Si Lenny hubiese creído en el poder mágico de la educación, se habría atribuido el mérito de haber criado a un hijo tan inteligente. Cosa de poner música de Mozart a todas horas, de leer juntos los cuentos infantiles, de hablarle al chiquillo con un vocabulario amplio y una sintaxis impecable. Así piensan muchos de los padres que caminan orgullosos por el ancho mundo, presumiendo de hijos estudiosos, y de hijas brillantísimas. Así piensan, también, los padres apesadumbrados, culpados a sí mismos, a los que finalmente les salió un hijo medio bobo, carne de cañón en el mercado laboral, semianalfabeto y cariñoso. Lenny, en cambio, cree en la lotería vital de los genes. Se alegra de que Max sea un niño listo, pero no se siente partícipe de la fiesta. Al adoptarlo le regaló un hogar confortable, un buen colegio, una seguridad económica... Una familia que se preocupa por él. Son grandes cosas, desde luego. ¿Pero la inteligencia? Eso es otra cosa. Max la lleva cosida a los cromosomas; no tiene nada que ver con Lenny, ni con Amanda.

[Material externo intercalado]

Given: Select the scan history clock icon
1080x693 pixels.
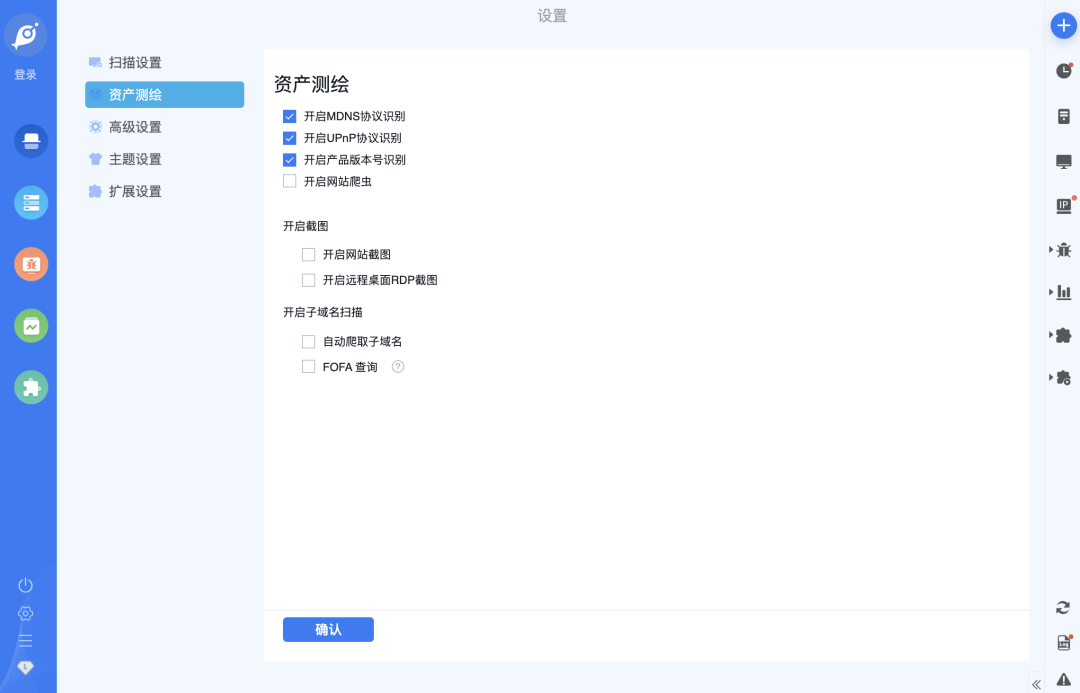Looking at the screenshot, I should pos(1063,70).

Tendrían que encerrarlo en un sótano oscuro, aislado del mundo, durante años, para corromper sus facultades. Ser unos padres de película de terror, para cercenar el futuro espléndido que le aguarda. Sin embargo, en el polo opuesto de las atenciones, los efectos sobre la inteligencia son escasos. Lo que no da natura, tataratura. Como dice el periodista científico Matt Ridley en uno de sus libros: 

Los padres son como la vitamina C; siempre que sea apropiada, un poco más o menos no tiene un efecto visible a largo plazo”.